**Requirement**
No pictures go in the copy; retype exactly the lines from the one with "Where should I" through the last line of the records.

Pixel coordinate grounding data

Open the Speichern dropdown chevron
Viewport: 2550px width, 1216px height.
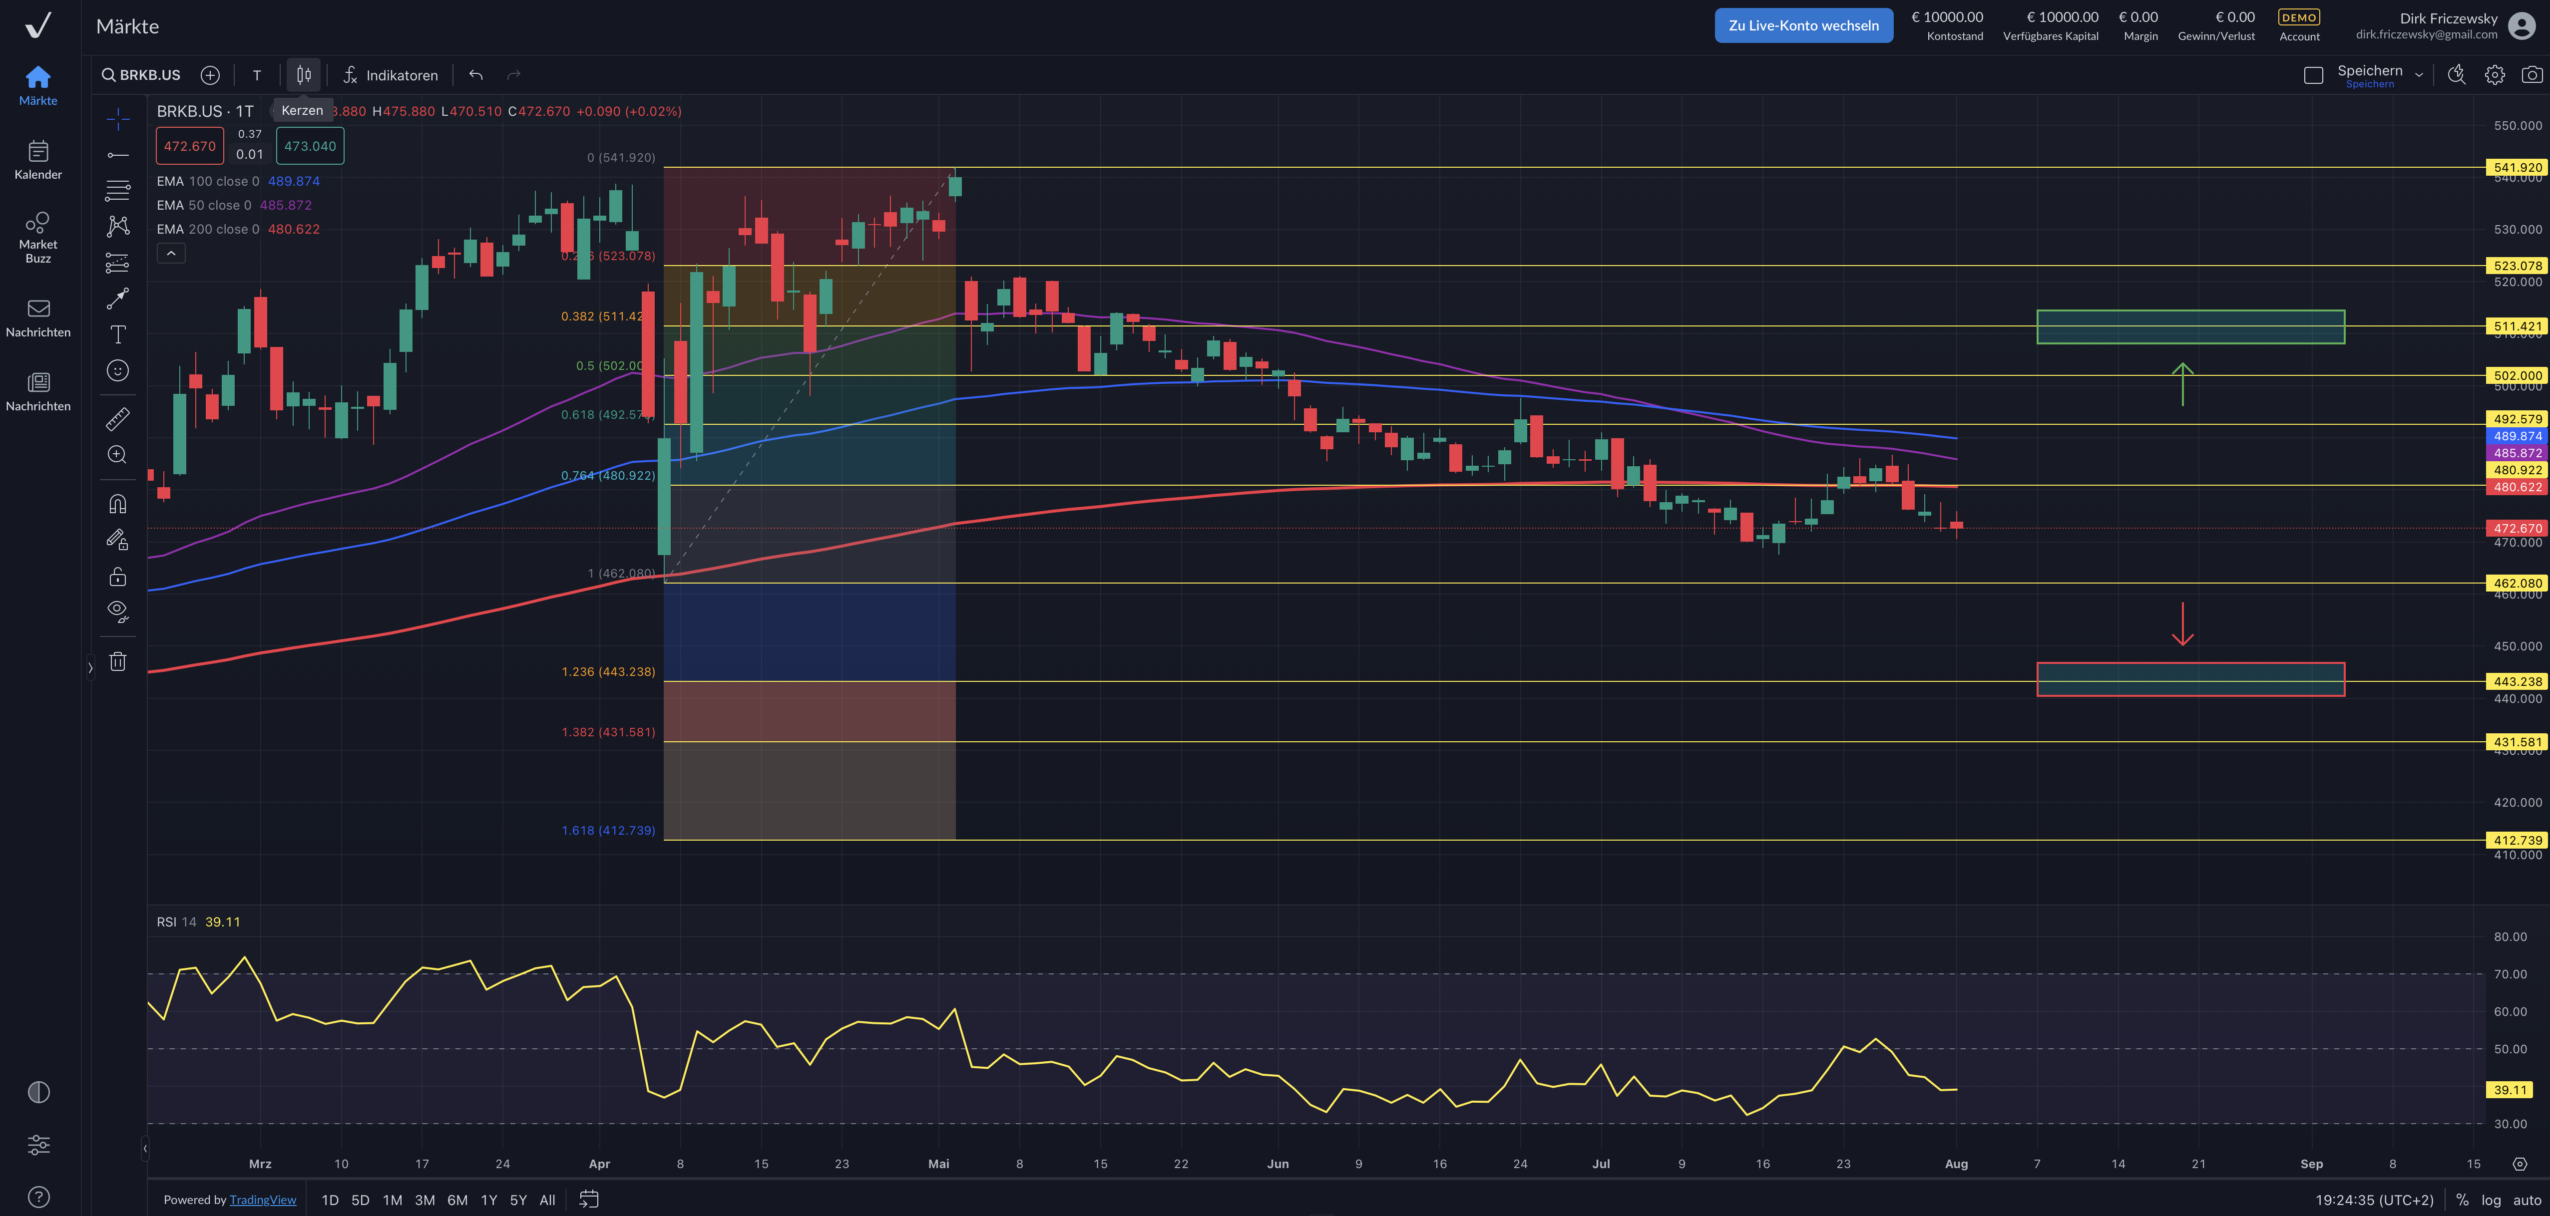tap(2418, 74)
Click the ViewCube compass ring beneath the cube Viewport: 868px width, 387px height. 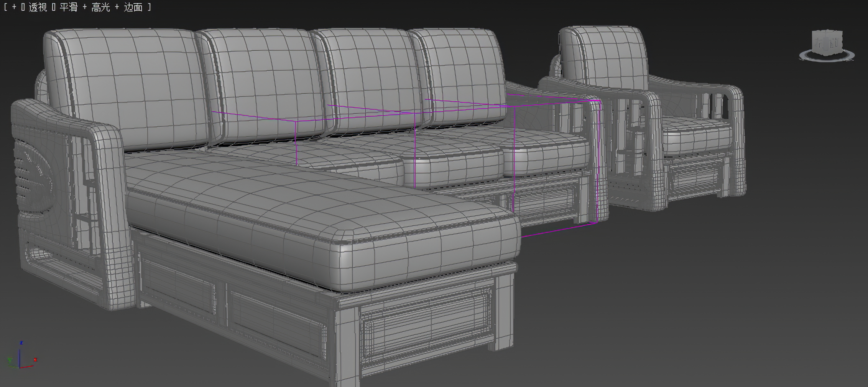coord(827,61)
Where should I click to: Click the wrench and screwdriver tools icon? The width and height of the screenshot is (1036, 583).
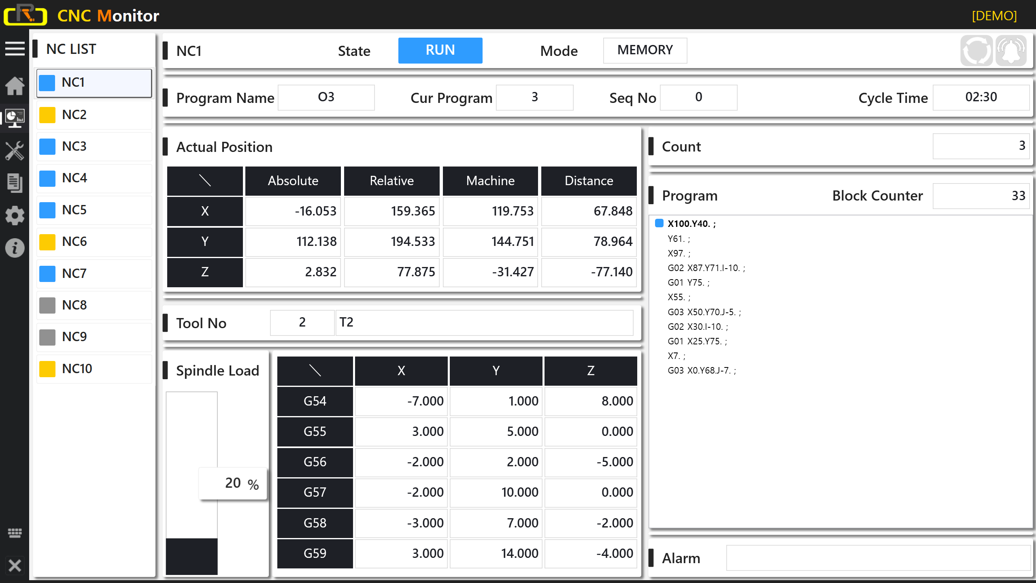(x=15, y=151)
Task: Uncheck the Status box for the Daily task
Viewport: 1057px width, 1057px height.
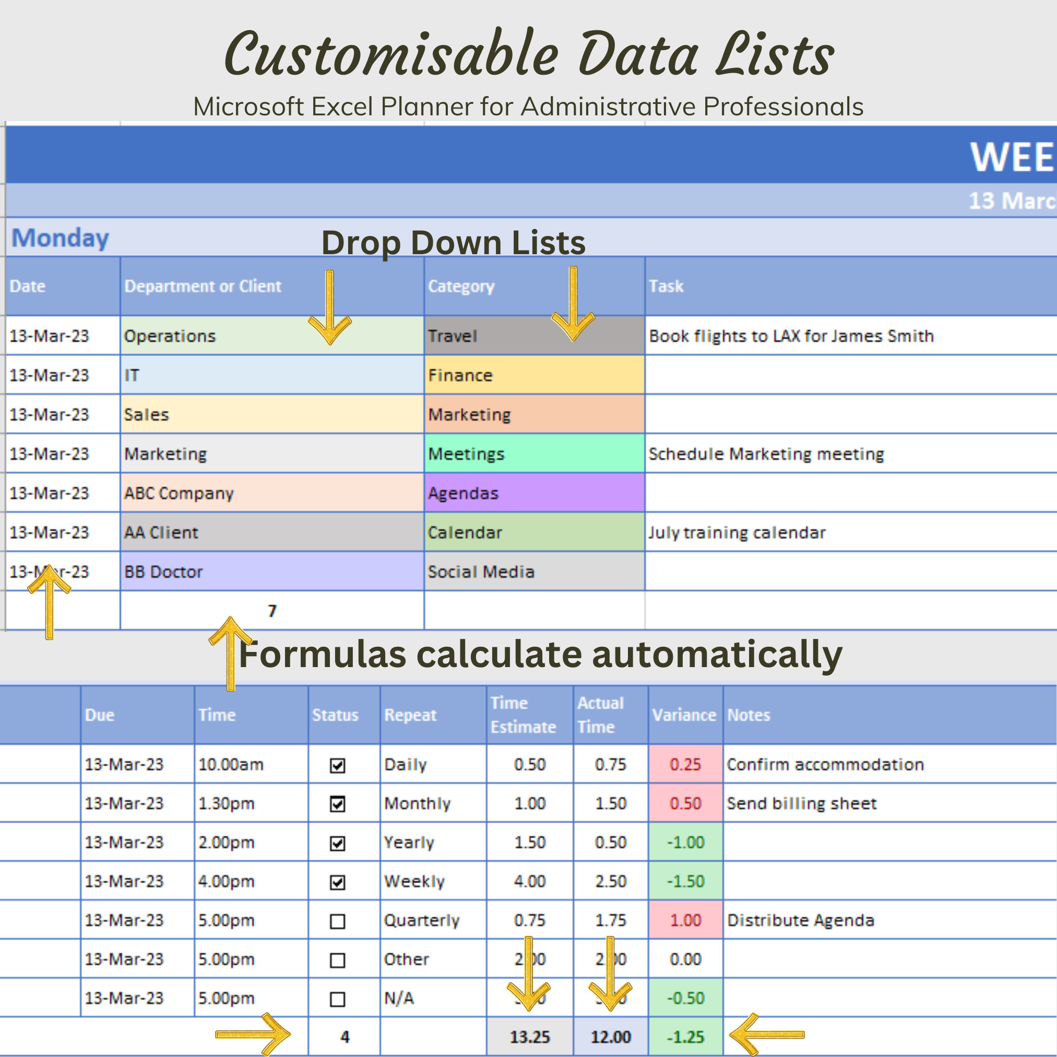Action: point(338,764)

**Solution for this problem**
Where should I click to: Click the wrench and screwdriver tools icon? The width and height of the screenshot is (1036, 583).
(x=15, y=151)
Task: Uncheck the Status box for the Daily task
Viewport: 1057px width, 1057px height.
Action: point(338,764)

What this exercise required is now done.